--- INPUT Enclosed Below ---
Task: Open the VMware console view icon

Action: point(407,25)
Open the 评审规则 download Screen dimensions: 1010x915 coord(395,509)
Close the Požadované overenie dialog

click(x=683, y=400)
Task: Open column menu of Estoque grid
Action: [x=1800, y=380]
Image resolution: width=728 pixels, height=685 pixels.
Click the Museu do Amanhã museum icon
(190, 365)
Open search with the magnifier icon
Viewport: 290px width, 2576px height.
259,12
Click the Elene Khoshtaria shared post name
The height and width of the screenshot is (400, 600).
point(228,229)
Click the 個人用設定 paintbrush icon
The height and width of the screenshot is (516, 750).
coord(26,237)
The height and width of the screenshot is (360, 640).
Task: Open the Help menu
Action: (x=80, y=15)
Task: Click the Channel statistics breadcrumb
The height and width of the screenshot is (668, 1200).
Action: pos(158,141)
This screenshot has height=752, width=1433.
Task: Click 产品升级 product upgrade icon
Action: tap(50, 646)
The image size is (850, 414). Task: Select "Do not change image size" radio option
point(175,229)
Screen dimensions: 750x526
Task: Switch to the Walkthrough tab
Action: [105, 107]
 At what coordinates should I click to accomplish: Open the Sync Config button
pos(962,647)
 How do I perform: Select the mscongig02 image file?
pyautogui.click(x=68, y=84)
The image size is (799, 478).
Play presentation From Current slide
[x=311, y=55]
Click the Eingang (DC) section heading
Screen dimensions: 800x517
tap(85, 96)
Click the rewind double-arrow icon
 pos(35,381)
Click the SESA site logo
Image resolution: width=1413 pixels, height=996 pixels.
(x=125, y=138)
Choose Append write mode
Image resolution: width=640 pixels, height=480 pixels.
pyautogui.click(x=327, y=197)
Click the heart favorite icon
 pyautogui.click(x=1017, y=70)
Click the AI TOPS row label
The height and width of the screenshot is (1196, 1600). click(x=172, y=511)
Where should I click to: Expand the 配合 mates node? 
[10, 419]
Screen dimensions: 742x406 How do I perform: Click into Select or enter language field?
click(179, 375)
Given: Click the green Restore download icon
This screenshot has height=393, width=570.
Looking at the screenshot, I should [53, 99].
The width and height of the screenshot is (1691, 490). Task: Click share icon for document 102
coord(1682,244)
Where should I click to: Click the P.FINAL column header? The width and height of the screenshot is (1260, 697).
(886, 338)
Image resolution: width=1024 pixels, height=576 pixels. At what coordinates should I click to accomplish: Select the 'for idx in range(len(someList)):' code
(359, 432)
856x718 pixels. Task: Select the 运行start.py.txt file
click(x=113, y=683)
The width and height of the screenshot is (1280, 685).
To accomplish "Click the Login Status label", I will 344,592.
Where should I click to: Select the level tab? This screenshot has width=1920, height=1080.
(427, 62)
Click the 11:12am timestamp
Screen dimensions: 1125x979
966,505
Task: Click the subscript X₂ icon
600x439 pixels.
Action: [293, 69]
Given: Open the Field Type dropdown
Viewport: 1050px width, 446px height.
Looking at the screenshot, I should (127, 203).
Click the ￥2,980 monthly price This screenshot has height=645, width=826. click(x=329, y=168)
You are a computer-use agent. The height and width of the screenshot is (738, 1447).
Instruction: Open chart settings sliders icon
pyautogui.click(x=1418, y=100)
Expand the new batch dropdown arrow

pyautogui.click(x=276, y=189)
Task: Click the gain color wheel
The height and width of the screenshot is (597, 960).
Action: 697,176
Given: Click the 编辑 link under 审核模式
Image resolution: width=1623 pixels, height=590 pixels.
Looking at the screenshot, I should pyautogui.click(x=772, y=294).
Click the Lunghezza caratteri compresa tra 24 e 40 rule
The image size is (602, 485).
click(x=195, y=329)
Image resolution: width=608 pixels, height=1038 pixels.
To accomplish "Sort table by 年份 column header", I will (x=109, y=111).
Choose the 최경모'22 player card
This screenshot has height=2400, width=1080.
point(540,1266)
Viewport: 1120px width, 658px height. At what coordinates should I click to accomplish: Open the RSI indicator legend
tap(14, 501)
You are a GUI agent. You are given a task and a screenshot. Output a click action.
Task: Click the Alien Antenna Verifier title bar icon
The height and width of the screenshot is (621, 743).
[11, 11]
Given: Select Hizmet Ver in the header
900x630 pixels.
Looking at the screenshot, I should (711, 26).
--- End of Enclosed INPUT ---
WHAT TO WORK ON —
Return only the number of lines in the data that contain "Choose".

REPLY TO THE TASK —
2